There was a day that I had hiked high into the mountains surrounding Mt. Shasta, CA. There is a lake called Heart Lake because it is shaped like a ____. You guessed it! It was fairly warm out for being in that high altitude even though it was technically summer. I had seen others before in the water, naked. This time, something stirred in me and it was my turn. I wanted to get in with such a feeling of excitement, and yearning, to be the first in line like back in kindergarten. I undressed quickly, stood there, naked to the world, and dipped my toes in. Then, I did what I have mostly done all my Life, I Jumped in!
Very few pleasures in Life have physically filled all my senses that sensually, provocatively, and spiritually. The water licked my naked skin, caressed my whole Being, soothed every living cell I am, and I was in complete union with the air and water, the sky, the trees, the rocks, the earth, the fire of the Sun, and that moment stood still, even in my Being today, I recall exactly what it felt like.

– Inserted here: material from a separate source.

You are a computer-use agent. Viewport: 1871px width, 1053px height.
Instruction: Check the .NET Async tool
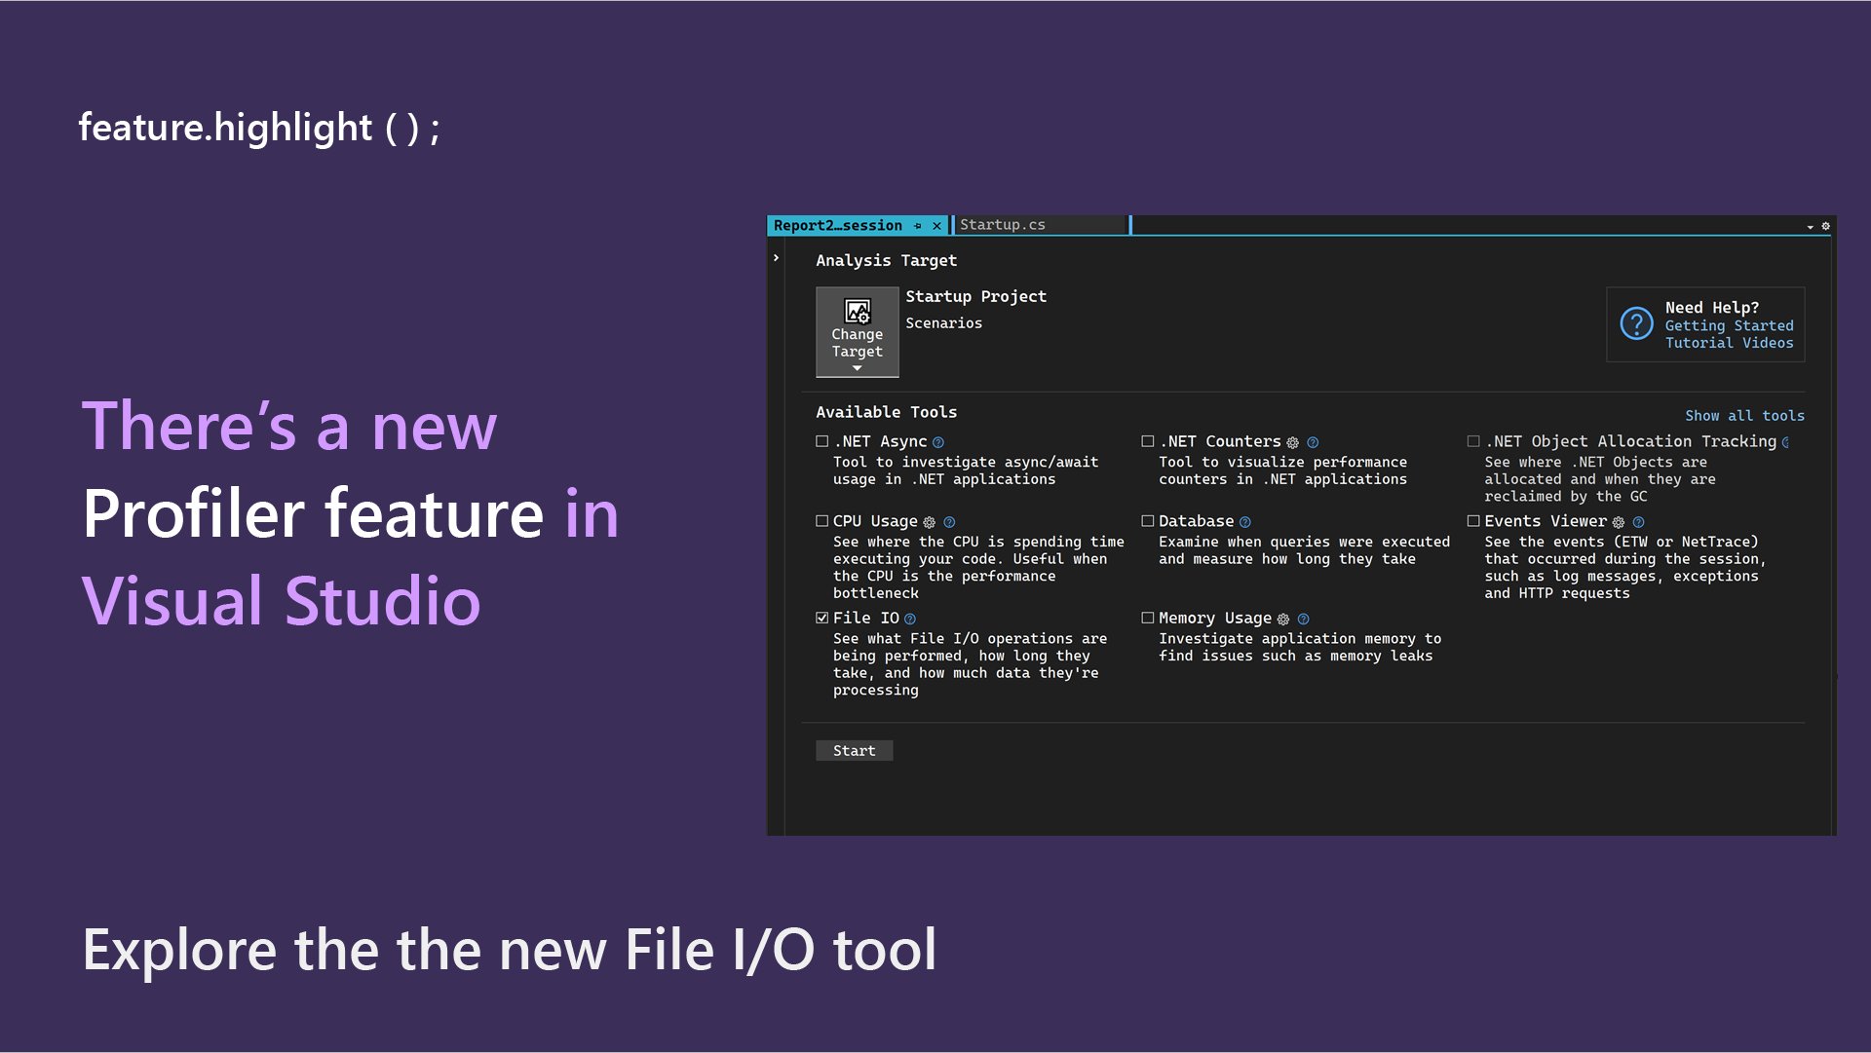[x=821, y=441]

It was and Is an utter rapture with Presence, a High beyond high.
Informing myself from such an experience, and other marked times in my Life, where I have felt such glorious heights, and clearly felt the energy, I remember and know Naked and Unadorned is the path for me that I continue carving out for myself and wanting with All I Am. In the water that day, no fear, no shame, no doubt, no worry, no preoccupation of any kind was registering in my field of energy. I was highly vibrating, naturally. I was Free. It was a kind of piercing that my soul has longed to be tattooed with. Every time I have borne witness to being naked, myself or others, I have had those momentary gasps, gulps, tears, and I rejoice that someone else has dipped their toes in the water. The energy is undeniable. It is a simple way to gauge where I am in relationship to Presence in any moment but, I know It and It joyfully moves me. I am thankful my “super powers” sense my tribe is out there… all coming home one at a time, moment by moment, and I’ll be able to recognize each one, unadorned, as their path intersects with mine and creates powerful energy vortexes. Oh, and I didn’t mention something about Super Powers. We are all born, naked and unadorned, with our own.